The Possibilities of Ubiquitous Video Streams

Leor Grebler

- Last Updated: December 2, 2024

Leor Grebler

- Last Updated: December 2, 2024

The idea of video cameras everywhere is used to conjure up thoughts of Police States or 1984. Today however, each of us walks around with at least two cameras at the ready.

One on their phone and likely another such as video surveillance of the interior of their homes or overlooking their doorsteps. Cameras are everywhere and the tech giants have been investing huge sums into making this technology cheap, accessible, and ubiquitous.

In March, Amazon announced it was acquiring Ring, the video doorbell company. Several years back, Google had acquired Nest, which then acquired Dropcam and brought it into the fold. The two represent billions of dollars invested in developing both the hardware as well as the infrastructure to support large scale video recording and analysis. Over the same period, dozens of alternative products have come to market such as the WeMo NetCam, Netgear Arlo, and Canary.
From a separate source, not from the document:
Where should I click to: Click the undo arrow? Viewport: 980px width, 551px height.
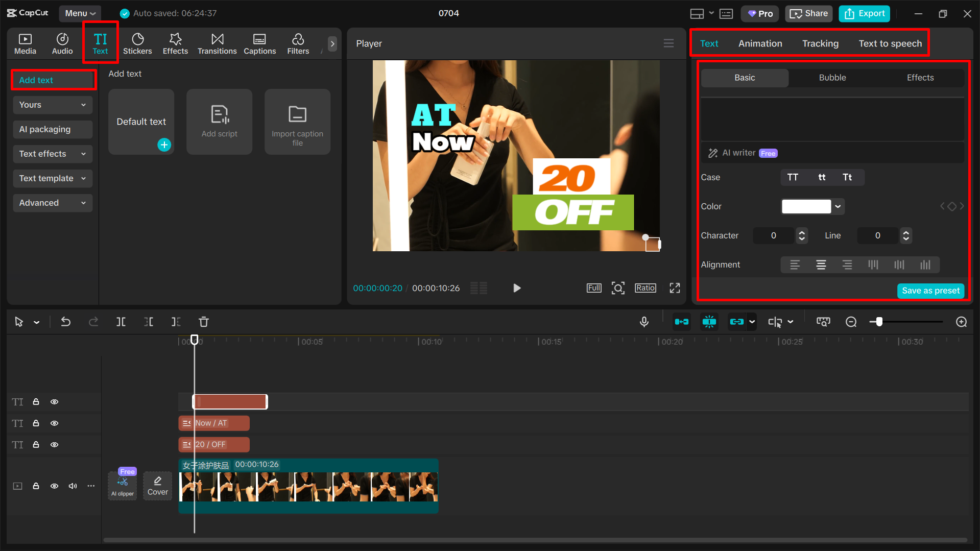point(66,322)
The video camera on other devices such as the Echo Show and the JIBO also have the flexibility of doubling as cameras for the home.

With so much video data being streamed, it begs the question of what's possible when you combine multiple streams together along with some of the latest technologies around AI? What can consumers expect of these devices over the next 2-3 years and what are the considerations, especially around privacy, that we'll need to resolve?

Large advances in hardware technology coupled with new means of processing video have allowed for the costs to exponentially decrease over the years and for the capabilities of these devices to similarly experience exponential growth. Bandwidth, latency, and congestion issues of wireless network technology being addressed means that 4K, 60 FPS video can be streamed without concern about the image being grainy, or buffering.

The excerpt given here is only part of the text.